Errors should be printed to standard error rather than standard output. Also, prefer small integer values for exit status (and since we're in main(), we can use simple return rather than exit() - note the useful EXIT_FAILURE macro for the return value).

It's worth documenting case fallthroughs. This one is especially suspect:

               case 1: sa.sin_family = AF_INET6;
             }
    case 1: sa.sin_family = AF_INET;
  }

After we store AF_INET6, it's immediately overwritten with AF_INET - is that really intended?

This fallthrough would be clearer as two independent cases:

    case 0:
        printf("\nInput address is not a valid IPv6 address.\n");
        /* fallthrough */
    case -1:
        if (n_res == -1)

- _Objectives_:
**1.** Summarize the code review notes in two sentences.
**2.** Carry on with the code review notes from the point where they stop.
The data that comes next is separate from the code review notes.

- _Dataset excerpt_:
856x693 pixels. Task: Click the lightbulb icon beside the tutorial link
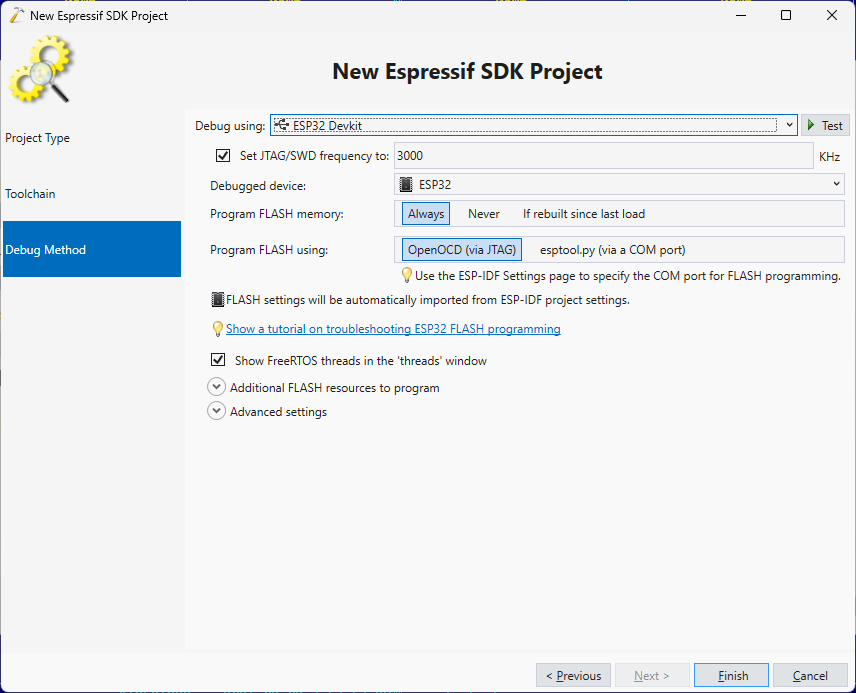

- _Exercise answers_:
**1.** The code review notes advise printing errors to standard error rather than standard output and using small integer exit statuses, adding that main() can use a simple return with the EXIT_FAILURE macro. They also recommend documenting case fallthroughs and flag one in which AF_INET6 is stored and then immediately overwritten with AF_INET.

**2.**
            printf("\nError(%s)\n",strerror(errno));
        exit(-1);

Compare:

    case 0:
        fprintf(stderr, "\nInput address is not a valid IPv6 address.\n");
        return 1;
    case -1:
        fprintf(stderr, "\nError(%s)\n", strerror(errno));
        return 1;

This line seems to be no use to a user:

printf("\nsa.sin_addr.s_addr[%d]\n",sa.sin_addr.s_addr);

We check for argv less than 2, but we neither complain about nor use any excess arguments.

There's no need to null out the node storage, as getnameinfo() will either fail (in which case we'll never access it) or write a valid string.

Minor (grammar): don't use "for" with "e.g." - that reads like, "for for example".


When I tried running the program, I found it wouldn't work at all with IPv6 addresses, because sockaddr_in is too small for IPv6 addresses. I had to totally rewrite with a union of address types:

#include <arpa/inet.h> //for inet_pton()
#include <netdb.h> // for NI_MAXHOST, getnameinfo() and gai_strerror()

#include <errno.h>
#include <stdio.h>
#include <stdlib.h>
#include <string.h>

static int convert4(struct sockaddr_in *sa, const char *name)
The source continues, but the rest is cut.